Es handelt sich daher bei den Äußerungen von XXXX in der in Rede stehenden Sendung nicht um „eigene“ Kommentare oder Sachanalysen des Erstbeschwerdeführers (§ 4 Abs. 5 Z 3 ORF-G), sondern der Erstbeschwerdeführer kommt mit der Einladung von XXXX in die Sendung seiner Aufgabe der Vermittlung von für die Allgemeinheit wesentlichen Kommentaren, Standpunkten und kritischen Stellungnahmen im Sinne des § 4 Abs. 5 Z 2 ORF-G nach. Die Rolle von XXXX als „Studiogast“ und Interviewpartner der „ XXXX Moderatorin unterscheidet sich somit auch von Konstellationen, in denen im Zuge einer vergleichbaren Nachrichtensendung journalistische Mitarbeiter des Erstbeschwerdeführers für den Moderator der Nachrichtensendung als Gesprächspartner zur Verfügung stehen oder in denen Mitglieder einer ORF-Redaktion in dieser Funktion für eigene Kommentare oder Sachanalysen herangezogen werden. (RZ 24)

Die Äußerungen und Beurteilungen, die XXXX im hier einschlägigen Zusammenhang in der Nachrichtensendung getätigt hat, sind daher inhaltlich grundsätzlich nicht dem Erstbeschwerdeführer, sondern ihm selbst zuzurechnen. (RZ 25)

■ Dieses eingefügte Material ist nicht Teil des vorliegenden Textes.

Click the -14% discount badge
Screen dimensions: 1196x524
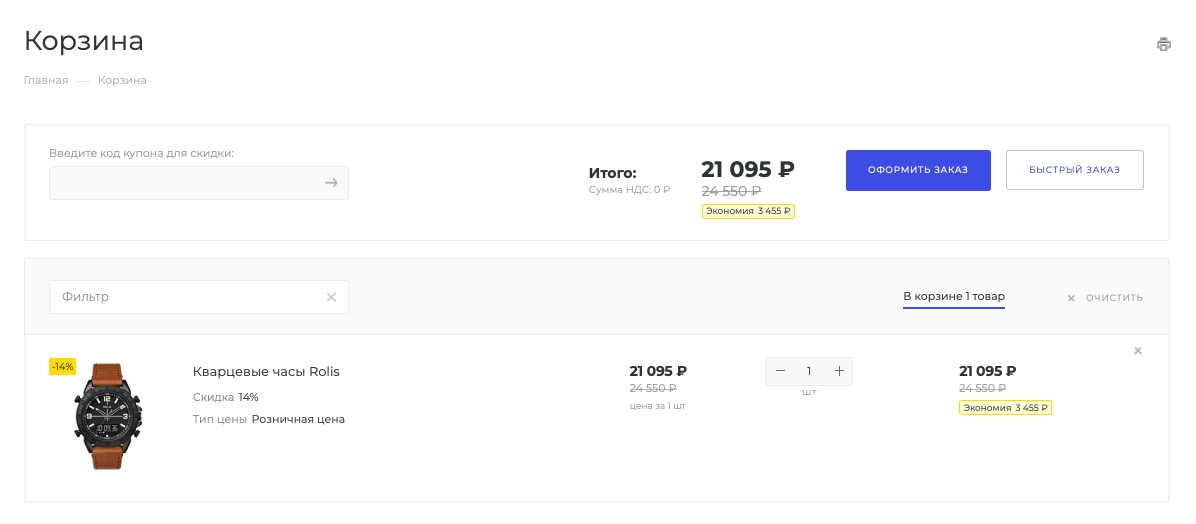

3.4.4. Prüfung nach den Bestimmungen des Objektivitätsgebotes

Somit ist im vorliegenden Verfahren ausschließlich die Verletzung von Bestimmungen des ORF-G durch den Erstbeschwerdeführer zu beurteilen, wie der Verfassungsgerichtshof in seinem Erkenntnis vom 10.12.2020, E 2281/2020-15, ausgeführt hat: Einerseits, ob die in der Sendung getätigte Äußerung von XXXX die nach § 10 Abs. 7 ORF-G gebotene sachliche Form und den gebotenen Sachzusammenhang zum Thema der Sendung nicht gewahrt hätte und ob andererseits die Moderatorin eine „Distanzierungspflicht“ nach § 4 Abs. 5 Z 3 ORF-G getroffen hätte.

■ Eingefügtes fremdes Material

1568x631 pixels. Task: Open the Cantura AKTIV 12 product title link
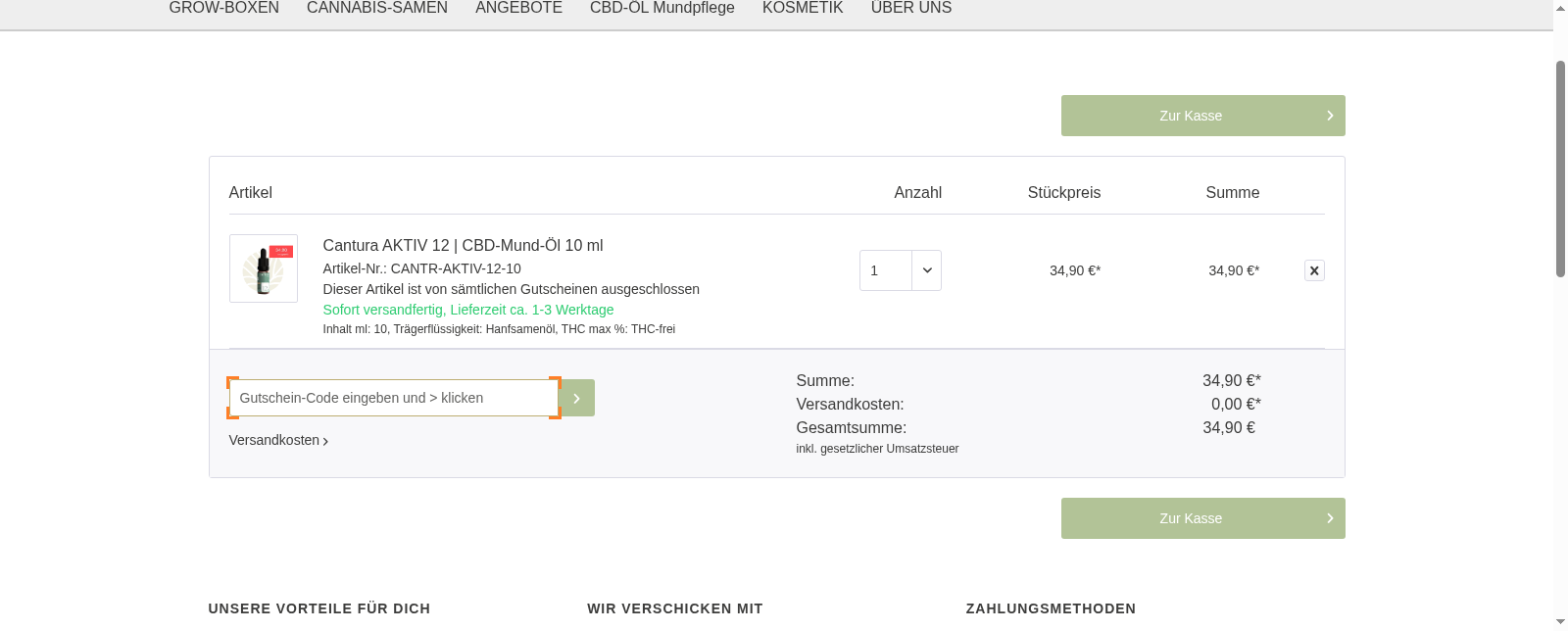click(x=463, y=246)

Dazu hat der Verfassungsgerichtshof im zitierten Erkenntnis wie folgt ausgesprochen:

3.4.4.1. Im Hinblick auf § 4 Abs. 5 Z 2 ORF-G trifft den Erstbeschwerdeführer für die Äußerungen von XXXX in der hier vorliegenden Sendung insbesondere eine (Auswahl-)Verantwortung im Hinblick auf eine angemessene Berücksichtigung der Vielfalt der im öffentlichen Leben vertretenen Meinungen, wenn er ihm eine zwar nicht alleinige, aber doch qualifizierte Deutungshoheit über Geschehnisse aus politikwissenschaftlicher Sicht zuerkennt und anvertraut. Dabei können etwa vertragliche Bindungen zur Sicherung der Unparteilichkeit des Experten ebenso eine Rolle spielen, wie es entscheidend auf den Gesamtzusammenhang der einschlägigen Sendungen des Erstbeschwerdeführers insgesamt ankommt. (RZ 26)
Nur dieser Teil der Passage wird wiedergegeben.